In meinen Augen gibt es zwei Umstände, die der Staat unterstützen sollte: einerseits, wenn
zwei Menschen dauerhaft füreinander Verantwortung übernehmen - ob in einer Ehe oder in - ~--~ -
der Lebenspartnerschaft - und andererseits, wenn Kinder da sind. Wenn beides zusammen
kommt, sollte der Staat die größte Unterstützung geben. Insofern befürworte ich - anders als
QueerNet Hessen - das Ehegattensplitting ausdrücklich, deren vollumfänglichen Erhalt die
CDU in ihrem Regierungsprogramm festgeschrieben hat. Für seine Gewährung spielt das
Vorhandensein von Kindern keine Rolle, denn die Ehe hat auch als kinderlose Verantwortungsgemeinschaft für den Staat einen Wert an sich. Um speziell Familien mit Kindern zu fördern, will die Union das jetzige Ehegattensplitting durch ein Familiensplitting erweitern.

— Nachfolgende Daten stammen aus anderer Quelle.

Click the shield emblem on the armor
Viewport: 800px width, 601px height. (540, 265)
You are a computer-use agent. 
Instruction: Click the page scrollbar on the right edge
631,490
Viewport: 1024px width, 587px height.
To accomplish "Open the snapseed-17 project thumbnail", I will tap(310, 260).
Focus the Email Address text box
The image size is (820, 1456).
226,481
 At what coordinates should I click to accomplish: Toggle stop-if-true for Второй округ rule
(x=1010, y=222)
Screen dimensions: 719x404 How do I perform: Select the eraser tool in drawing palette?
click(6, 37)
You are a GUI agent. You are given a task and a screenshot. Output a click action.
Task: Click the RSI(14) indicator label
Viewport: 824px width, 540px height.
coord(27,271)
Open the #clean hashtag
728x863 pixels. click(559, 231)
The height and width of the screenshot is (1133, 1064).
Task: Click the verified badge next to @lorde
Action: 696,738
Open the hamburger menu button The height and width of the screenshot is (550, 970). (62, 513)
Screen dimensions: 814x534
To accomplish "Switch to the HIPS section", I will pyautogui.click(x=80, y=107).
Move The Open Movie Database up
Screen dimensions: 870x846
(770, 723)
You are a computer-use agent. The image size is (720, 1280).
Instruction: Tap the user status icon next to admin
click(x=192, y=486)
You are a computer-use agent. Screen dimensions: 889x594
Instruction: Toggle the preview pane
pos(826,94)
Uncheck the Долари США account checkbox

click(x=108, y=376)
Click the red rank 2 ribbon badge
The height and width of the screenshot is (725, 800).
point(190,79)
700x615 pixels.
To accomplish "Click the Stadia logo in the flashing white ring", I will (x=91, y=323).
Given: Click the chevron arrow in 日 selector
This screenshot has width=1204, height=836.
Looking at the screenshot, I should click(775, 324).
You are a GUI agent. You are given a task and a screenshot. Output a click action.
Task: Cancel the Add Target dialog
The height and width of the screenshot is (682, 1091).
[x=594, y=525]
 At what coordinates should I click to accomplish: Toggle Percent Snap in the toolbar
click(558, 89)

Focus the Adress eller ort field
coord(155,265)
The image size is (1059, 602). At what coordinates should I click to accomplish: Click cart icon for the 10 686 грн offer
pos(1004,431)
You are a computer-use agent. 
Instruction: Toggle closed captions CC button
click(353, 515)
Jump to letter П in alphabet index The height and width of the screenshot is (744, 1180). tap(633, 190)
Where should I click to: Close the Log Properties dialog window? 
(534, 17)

Kinder sollen in Zukunft bei der Steuer denselben vollwertigen Grundfreibetrag wie Erwachsene bekommen. So müssen Familien deutlich weniger Steuern zahlen. Familien, die davon nicht profitieren, etwa weil sie zu wenig verdienen, um überhaupt Steuern zahlen zu müssen, werden wir das Kindergeld erhöhen. Denn auch diese Familien sollen finanziell besser gestellt werden.

Lieber Björn, ich hoffe, Dir meine Positionen deutlich gemacht zu haben, und wünsche dem QueerNet Hessen weiterhin viel Erfolg bei seiner Arbeit!